Compile prefill once with sym::SEQ, specialize per prompt length.

Source

pub fn with_decode_cache(self, max_past: usize) -> GemmaGenerator

Enable the bucketed decode compile cache spanning past-seq values in [1, max_past]. Buckets are power-of-two [1..2, 2..3, 3..5, 5..9, 9..17, …]. Each bucket compiles one graph at its upper bound; a steady-state generation loop across N tokens compiles O(log N) graphs instead of N.

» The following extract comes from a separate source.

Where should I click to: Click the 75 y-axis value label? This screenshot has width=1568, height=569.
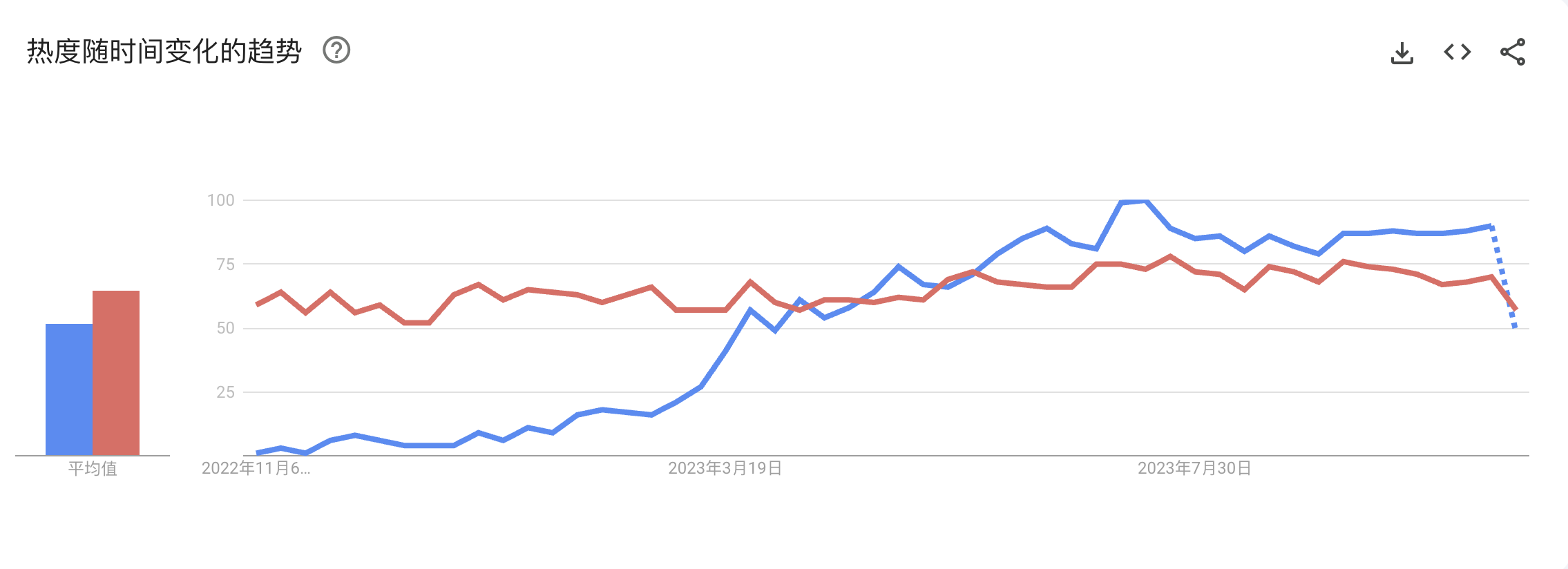click(x=225, y=264)
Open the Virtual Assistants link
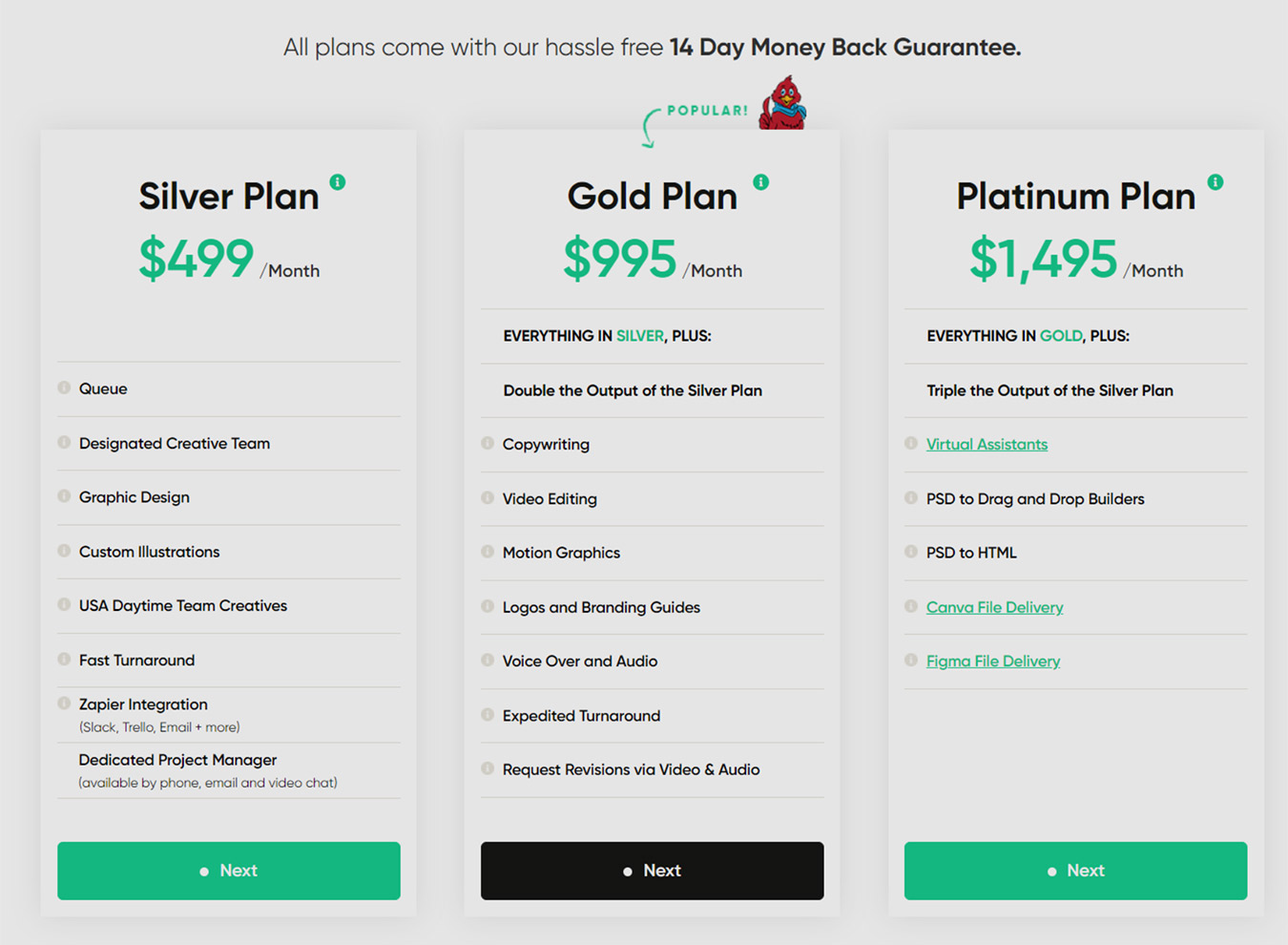 click(987, 444)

Padding compute waste is bounded at 2×: actual past_seq is at least half the bucket’s upper bound (except possibly the smallest bucket).

Source

pub fn with_dynamic_decode_cache(self, capacity: usize) -> GemmaGenerator

Compile decode once with sym::PAST_SEQ, specialize per prefix length.

Source

pub fn with_inference_caches(self, max_seq: usize) -> GemmaGenerator

Production inference caches: dynamic prefill (+ multimodal embed prefill) and bucketed decode. Bucketed decode avoids the per-step specialize overhead of RLX_GEMMA_DYNAMIC_DECODE=1 (experimental; often much slower on Metal).

Source

pub fn sync_device(&mut self)

Wait for in-flight Metal command buffers on all cached graphs. Call between heavy inference phases to avoid MPS lifecycle warnings.

Source

pub fn from_path( cfg: GemmaConfig, path: &str, device: Device, ) -> Result<GemmaGenerator, Error>

Convenience: load weights from a safetensors or GGUF path (dispatch by extension; see rlx_core::weight_loader::load_from_path).

Source

pub fn from_path_with_mtp( cfg: GemmaConfig, path: &str, device: Device, include_mtp: bool, ) -> Result<GemmaGenerator, Error>

Same as [from_path] but with MTP-head visibility control. When include_mtp=true and the file is GGUF, MTP weights are drained into the generator’s cache alongside the base weights. The base inference path still ignores them — they sit in cache for a future MTP-aware decoder. Non-GGUF formats silently ignore the flag (safetensors files publish all tensors uniformly; downstream code distinguishes by name).

Source

pub fn prefill(&mut self, prompt_ids: &[u32])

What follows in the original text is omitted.